YOUR TASK —
Recast the material from the line with "Task: Open the Datenschutz footer link" up to and including the line with "click(1424, 105)" as a Markdown table with the columns No. and Entry. Give each line its own numbered row, and leave out blank lines.

>> start RECORD EXTRACTS

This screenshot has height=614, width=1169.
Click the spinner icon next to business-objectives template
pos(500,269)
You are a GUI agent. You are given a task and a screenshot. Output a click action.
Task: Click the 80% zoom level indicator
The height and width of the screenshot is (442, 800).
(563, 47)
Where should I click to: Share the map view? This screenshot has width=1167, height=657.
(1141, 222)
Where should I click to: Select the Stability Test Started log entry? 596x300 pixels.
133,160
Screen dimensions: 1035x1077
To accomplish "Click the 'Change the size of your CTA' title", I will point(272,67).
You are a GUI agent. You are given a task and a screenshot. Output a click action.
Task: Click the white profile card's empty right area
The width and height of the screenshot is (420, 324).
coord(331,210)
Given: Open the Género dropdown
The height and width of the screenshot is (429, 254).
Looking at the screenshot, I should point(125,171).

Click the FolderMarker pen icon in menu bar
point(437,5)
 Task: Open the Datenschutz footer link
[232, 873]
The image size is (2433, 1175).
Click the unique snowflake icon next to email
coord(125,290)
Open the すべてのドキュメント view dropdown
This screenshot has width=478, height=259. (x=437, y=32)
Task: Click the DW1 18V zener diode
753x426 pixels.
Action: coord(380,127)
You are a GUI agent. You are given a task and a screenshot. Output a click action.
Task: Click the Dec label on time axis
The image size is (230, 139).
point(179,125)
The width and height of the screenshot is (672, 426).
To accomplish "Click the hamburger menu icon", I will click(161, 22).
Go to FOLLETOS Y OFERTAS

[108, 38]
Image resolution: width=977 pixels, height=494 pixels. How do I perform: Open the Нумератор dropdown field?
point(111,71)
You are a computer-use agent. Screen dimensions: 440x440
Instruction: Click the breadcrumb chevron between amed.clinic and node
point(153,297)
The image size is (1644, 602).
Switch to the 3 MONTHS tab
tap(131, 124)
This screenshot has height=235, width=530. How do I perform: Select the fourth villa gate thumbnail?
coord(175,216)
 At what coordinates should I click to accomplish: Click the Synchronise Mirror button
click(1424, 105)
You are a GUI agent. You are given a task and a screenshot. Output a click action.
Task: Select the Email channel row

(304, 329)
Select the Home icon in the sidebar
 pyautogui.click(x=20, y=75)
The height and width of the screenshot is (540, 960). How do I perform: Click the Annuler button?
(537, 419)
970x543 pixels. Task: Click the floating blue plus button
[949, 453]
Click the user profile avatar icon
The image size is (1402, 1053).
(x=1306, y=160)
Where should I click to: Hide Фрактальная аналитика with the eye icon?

>> end RECORD EXTRACTS

SOLUTION TO THE PROBLEM —
| No. | Entry |
|---|---|
| 1 |  Task: Open the Datenschutz footer link |
| 2 | [232, 873] |
| 3 | The image size is (2433, 1175). |
| 4 | Click the unique snowflake icon next to email |
| 5 | coord(125,290) |
| 6 | Open the すべてのドキュメント view dropdown |
| 7 | This screenshot has width=478, height=259. (x=437, y=32) |
| 8 | Task: Click the DW1 18V zener diode |
| 9 | 753x426 pixels. |
| 10 | Action: coord(380,127) |
| 11 | You are a GUI agent. You are given a task and a screenshot. Output a click action. |
| 12 | Task: Click the Dec label on time axis |
| 13 | The image size is (230, 139). |
| 14 | point(179,125) |
| 15 | The width and height of the screenshot is (672, 426). |
| 16 | To accomplish "Click the hamburger menu icon", I will click(161, 22). |
| 17 | Go to FOLLETOS Y OFERTAS |
| 18 | [108, 38] |
| 19 | Image resolution: width=977 pixels, height=494 pixels. How do I perform: Open the Нумератор dropdown field? |
| 20 | point(111,71) |
| 21 | You are a computer-use agent. Screen dimensions: 440x440 |
| 22 | Instruction: Click the breadcrumb chevron between amed.clinic and node |
| 23 | point(153,297) |
| 24 | The image size is (1644, 602). |
| 25 | Switch to the 3 MONTHS tab |
| 26 | tap(131, 124) |
| 27 | This screenshot has height=235, width=530. How do I perform: Select the fourth villa gate thumbnail? |
| 28 | coord(175,216) |
| 29 |  At what coordinates should I click to accomplish: Click the Synchronise Mirror button |
| 30 | click(1424, 105) |